(EXCERPT Opens)

One thing that unites the men and women of Team Costhetics is how judgmental we can be about the way we look.
At first, we thought it was because our business is researching the latest news and information about cosmetic surgery and enhancement. Then we realised this isn’t just a Costhetics problem, it’s an everybody problem here in Australia.
A survey of 2000 men and women in Australia of varying ages for a global research initiative on attractiveness found “Australia ranks lower than Brazil and the USA where 15% of the population think themselves attractive, but higher than the UK where only 5% of the populous think they cut the facial mustard.”
Why is that?
Digital Friends Who Don’t Play Fair
Is your feed filled with images of fitness models, fashion bloggers, and celebrities? Their professionally made-up, air brushed, Photoshopped, and enhanced images are impossible to live up to in real life. The kicker is you don’t always know which images have been manipulated. You don’t know how much cosmetic enhancement and body contouring has made a difference, either. That’s not fair!
Solution: If you can’t keep from comparing yourself unfavourably to Photoshopped images, consider changing whom you follow. It’s for your own good.
Toxic BFFs Who Judge Themselves
A friend doesn’t have to judge you to be toxic. How they judge themselves can affect you just as much. If you spend a lot of time with someone who’s obsessed with facial ageing and how ugly fine lines and wrinkles make them look, it’s almost inevitable their self-loathing will trigger similar thoughts in you.
Solution: You don’t have to cut toxic people out of your life. Just make sure to limit your exposure.

(EXCERPT Closes)

* **ACTIVITY LIST**
a - Reproduce word for word the part of the article on Australians judging their looks starting with "Digital Friends Who" and going on through "That’s not fair!".
b - Supply the next part of the article on Australians judging their looks, picking up after its final sentence.

(SOURCE MATERIAL Opens)

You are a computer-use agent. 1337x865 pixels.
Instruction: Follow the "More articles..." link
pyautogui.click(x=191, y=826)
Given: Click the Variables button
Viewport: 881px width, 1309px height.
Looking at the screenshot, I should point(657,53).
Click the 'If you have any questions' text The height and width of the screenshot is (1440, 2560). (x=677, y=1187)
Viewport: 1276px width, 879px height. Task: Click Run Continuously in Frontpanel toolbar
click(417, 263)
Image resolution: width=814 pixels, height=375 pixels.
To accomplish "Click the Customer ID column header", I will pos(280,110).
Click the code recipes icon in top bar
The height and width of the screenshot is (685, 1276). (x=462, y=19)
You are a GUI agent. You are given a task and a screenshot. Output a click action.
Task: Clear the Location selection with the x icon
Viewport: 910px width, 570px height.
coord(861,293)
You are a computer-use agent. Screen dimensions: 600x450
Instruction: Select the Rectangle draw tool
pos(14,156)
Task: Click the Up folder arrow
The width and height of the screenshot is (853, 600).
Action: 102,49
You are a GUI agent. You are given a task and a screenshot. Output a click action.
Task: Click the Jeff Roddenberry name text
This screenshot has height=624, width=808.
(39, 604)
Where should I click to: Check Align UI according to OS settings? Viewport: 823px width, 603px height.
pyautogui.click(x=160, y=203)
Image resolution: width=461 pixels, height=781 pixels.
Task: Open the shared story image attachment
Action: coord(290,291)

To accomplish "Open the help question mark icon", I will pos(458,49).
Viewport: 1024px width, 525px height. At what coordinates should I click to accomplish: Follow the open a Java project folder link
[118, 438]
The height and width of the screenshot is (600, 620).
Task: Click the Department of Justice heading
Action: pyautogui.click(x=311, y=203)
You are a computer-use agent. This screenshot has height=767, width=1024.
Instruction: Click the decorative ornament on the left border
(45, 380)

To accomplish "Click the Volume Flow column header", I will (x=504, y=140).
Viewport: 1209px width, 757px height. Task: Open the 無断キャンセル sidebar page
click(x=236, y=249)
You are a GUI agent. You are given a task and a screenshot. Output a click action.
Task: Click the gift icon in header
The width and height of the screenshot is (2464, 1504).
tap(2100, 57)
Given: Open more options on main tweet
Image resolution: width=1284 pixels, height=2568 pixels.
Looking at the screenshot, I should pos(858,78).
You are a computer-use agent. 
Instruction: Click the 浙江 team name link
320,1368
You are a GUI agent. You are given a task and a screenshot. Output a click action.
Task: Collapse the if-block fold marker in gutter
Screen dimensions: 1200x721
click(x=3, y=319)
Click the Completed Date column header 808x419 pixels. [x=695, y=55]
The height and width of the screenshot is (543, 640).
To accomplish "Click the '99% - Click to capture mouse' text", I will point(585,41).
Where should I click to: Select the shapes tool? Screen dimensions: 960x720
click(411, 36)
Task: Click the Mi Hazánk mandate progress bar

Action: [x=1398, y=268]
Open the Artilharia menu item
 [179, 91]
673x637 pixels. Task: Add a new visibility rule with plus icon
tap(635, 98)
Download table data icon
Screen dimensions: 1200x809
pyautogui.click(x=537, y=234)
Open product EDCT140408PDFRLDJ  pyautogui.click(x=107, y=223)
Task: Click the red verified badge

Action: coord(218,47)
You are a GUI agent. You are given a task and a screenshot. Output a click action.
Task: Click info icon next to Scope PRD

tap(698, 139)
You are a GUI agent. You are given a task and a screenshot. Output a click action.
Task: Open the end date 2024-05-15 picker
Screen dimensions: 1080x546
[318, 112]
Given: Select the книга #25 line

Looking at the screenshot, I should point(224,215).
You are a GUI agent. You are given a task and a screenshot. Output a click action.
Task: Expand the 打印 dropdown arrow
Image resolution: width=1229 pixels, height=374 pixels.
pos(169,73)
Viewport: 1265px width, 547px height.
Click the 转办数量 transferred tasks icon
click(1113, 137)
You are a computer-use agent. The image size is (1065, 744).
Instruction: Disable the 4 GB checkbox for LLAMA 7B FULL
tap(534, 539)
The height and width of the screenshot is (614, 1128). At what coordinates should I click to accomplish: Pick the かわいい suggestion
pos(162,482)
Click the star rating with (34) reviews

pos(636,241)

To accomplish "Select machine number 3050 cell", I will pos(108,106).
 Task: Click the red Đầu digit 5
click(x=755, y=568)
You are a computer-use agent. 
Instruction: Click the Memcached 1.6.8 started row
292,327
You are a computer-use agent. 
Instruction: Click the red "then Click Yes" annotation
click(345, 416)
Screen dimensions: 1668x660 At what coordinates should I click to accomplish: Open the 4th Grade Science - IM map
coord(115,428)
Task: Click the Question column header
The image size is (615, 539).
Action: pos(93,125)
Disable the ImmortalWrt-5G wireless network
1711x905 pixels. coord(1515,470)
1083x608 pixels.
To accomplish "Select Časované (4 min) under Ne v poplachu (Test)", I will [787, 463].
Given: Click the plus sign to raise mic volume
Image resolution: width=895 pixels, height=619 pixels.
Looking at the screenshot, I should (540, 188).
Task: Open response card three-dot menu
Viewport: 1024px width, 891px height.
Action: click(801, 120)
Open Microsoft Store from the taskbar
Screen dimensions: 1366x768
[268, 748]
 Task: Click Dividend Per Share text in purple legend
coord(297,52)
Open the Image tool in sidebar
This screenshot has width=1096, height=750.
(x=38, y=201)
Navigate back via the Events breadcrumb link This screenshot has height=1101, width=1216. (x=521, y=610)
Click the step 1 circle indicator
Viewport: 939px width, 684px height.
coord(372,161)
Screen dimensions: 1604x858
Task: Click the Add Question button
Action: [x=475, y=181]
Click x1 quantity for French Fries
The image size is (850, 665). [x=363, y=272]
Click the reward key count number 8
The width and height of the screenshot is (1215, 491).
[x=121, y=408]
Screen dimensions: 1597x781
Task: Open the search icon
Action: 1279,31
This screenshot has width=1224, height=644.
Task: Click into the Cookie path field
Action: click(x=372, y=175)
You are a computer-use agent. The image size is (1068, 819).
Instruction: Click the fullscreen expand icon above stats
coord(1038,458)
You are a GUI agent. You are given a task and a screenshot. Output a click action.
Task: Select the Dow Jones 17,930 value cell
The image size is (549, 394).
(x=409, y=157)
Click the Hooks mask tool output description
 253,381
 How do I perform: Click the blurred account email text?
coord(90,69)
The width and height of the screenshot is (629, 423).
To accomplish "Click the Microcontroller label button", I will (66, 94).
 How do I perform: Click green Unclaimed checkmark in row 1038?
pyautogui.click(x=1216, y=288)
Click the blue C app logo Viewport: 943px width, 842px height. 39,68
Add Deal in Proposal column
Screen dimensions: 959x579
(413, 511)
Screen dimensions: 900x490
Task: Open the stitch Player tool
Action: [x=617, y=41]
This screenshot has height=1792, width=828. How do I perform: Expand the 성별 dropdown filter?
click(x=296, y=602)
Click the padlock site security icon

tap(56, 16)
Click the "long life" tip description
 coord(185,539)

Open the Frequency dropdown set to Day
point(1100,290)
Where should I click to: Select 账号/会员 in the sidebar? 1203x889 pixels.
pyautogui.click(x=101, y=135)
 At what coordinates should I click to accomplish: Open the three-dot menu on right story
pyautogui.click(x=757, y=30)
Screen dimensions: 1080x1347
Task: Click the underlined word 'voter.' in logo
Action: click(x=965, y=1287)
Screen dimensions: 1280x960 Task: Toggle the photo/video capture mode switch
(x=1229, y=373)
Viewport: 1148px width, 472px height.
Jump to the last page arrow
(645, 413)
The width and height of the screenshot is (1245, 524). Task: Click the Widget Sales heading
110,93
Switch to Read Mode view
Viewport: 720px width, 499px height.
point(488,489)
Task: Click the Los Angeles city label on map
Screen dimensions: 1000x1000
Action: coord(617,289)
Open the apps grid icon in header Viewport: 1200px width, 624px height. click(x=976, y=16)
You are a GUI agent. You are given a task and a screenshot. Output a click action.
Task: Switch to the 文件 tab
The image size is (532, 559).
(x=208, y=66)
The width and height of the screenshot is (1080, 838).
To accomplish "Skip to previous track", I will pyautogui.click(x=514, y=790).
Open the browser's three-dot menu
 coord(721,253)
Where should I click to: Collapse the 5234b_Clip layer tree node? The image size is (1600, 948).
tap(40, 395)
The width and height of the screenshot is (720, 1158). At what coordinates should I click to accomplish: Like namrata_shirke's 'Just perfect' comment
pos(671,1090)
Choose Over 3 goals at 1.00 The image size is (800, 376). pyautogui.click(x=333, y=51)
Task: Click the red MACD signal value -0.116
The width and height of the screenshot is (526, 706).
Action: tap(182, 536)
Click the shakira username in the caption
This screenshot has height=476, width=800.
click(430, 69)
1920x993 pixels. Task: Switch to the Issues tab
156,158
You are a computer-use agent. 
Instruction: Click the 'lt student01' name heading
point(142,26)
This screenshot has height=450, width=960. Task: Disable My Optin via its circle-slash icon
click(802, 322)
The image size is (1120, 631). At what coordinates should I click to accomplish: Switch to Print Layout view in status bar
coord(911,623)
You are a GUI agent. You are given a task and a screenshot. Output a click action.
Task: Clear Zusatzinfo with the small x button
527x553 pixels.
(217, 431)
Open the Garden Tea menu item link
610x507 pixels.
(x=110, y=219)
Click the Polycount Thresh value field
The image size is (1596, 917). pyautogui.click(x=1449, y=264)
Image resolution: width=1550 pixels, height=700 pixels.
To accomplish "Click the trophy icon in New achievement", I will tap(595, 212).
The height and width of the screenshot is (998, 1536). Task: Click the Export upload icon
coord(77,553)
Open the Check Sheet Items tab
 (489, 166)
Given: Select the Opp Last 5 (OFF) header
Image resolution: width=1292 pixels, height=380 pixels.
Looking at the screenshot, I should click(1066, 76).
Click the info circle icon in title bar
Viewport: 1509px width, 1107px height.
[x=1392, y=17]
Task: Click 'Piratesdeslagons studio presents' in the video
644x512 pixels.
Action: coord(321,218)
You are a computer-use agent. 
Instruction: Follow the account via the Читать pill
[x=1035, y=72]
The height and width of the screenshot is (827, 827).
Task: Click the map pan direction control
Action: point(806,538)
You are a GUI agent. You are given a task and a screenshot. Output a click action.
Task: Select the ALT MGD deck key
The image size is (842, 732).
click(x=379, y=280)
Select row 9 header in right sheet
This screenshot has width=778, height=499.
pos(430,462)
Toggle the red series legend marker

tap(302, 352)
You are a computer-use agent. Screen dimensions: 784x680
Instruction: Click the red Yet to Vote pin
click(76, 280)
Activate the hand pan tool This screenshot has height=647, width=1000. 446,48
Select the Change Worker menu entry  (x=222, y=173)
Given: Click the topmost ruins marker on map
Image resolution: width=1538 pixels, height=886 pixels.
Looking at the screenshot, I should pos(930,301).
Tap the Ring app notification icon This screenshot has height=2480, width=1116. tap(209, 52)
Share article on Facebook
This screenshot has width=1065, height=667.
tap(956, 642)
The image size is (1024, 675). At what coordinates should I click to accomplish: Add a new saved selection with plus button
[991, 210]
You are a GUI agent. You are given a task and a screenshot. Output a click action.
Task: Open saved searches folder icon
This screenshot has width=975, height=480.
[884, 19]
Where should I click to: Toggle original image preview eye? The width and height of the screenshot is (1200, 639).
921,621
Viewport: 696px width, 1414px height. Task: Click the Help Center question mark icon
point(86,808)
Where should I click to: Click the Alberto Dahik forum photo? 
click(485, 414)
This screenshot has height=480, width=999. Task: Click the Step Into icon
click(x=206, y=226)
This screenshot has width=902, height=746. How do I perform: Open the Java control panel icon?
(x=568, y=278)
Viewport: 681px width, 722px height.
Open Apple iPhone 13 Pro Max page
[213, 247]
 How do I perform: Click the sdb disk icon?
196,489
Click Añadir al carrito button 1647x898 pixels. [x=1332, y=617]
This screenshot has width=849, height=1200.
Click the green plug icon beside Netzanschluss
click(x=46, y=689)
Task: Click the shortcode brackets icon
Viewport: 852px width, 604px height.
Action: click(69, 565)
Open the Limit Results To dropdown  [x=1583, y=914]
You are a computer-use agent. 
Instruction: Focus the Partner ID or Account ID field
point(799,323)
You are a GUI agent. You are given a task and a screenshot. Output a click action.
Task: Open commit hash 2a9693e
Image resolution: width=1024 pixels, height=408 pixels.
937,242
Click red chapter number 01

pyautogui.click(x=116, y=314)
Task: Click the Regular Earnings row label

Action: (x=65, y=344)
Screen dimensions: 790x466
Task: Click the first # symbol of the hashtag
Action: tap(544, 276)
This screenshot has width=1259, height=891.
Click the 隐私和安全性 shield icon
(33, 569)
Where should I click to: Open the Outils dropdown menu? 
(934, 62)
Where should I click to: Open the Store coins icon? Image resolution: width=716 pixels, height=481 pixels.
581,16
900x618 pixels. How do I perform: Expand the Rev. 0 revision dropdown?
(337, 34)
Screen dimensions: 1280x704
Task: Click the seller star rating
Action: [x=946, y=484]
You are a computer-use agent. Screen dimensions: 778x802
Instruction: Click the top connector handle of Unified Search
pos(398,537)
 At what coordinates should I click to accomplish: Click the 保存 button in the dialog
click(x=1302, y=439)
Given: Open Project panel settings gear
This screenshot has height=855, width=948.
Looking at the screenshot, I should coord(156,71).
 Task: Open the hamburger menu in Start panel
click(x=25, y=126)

(SOURCE MATERIAL Closes)

* **EXPECTED RESPONSES**
a -
Digital Friends Who Don’t Play Fair
Is your feed filled with images of fitness models, fashion bloggers, and celebrities? Their professionally made-up, air brushed, Photoshopped, and enhanced images are impossible to live up to in real life. The kicker is you don’t always know which images have been manipulated. You don’t know how much cosmetic enhancement and body contouring has made a difference, either. That’s not fair!

b -
“Acceptable” Jokes that Hurt
“…it’s no longer considered appropriate or advisable to poke fun at someone on the basis of race, sex, sexual orientation, and ethnicity. Body size and age, however, continue to be acceptable topics for comics to exploit,” reports Psychology Today in their article Why Do We Think it’s Okay to Make Fun of Overweight People? Because these jokes are considered acceptable, we laugh along with them even as they hurt because we don’t want to appear to be humourless.
Solution: Stand up for yourself! Let people know the jokes they make are hurtful.
The need to look good professional has never been greater or more demanding. Zoom meetings put us up close and personal not only with our colleagues, but with ourselves. It’s easy to fixate on your image on a Zoom screen and start to nit-pick your imperfections. For example, wide angle shots on Zoom distort your face and make you think your face looks unacceptably pudgy.
Solution: Learn the 6 Tips for Looking Great in a Zoom Meeting from USA Today.
The Mere-Exposure Effect
Formulated in 1968, ‘exposure’ theory shows how people react more favourably to things they see more often…like their face in the mirror. When you look at yourself in something other a than bathroom mirror, you’re likely to be taken aback by even slight facial asymmetries. This is particularly true in selfies, where what you see may feel like an unappealing, alien version of yourself.
Solution: This is a fun one. Take oodles of selfies and look at yourself from every possible angle. It’s a great way to get a good idea of how you really look, while giving you an opportunity to practice useful self-assessment – “My eyes look great here, but maybe I could use some concealer” – rather than useless self-criticism – “I look like a raccoon!”
Feeling better? Costhetics hopes so. Our inner critic is a fickle one, just like yours. Sometimes if offers empowering messages of “You look fabulous and everything about how you look on the outside matches up with who you are on the inside: youthful, confident, and strong.” Other times, the voice tries to pull the rug out from under you declaring, “You look old.”
When the latter happens, take a deep breath and remind yourself of all the reasons your inner critic may be rampaging. Then remind yourself of what Costhetics says, “You’re perfect just the way you are. Really. Perfect.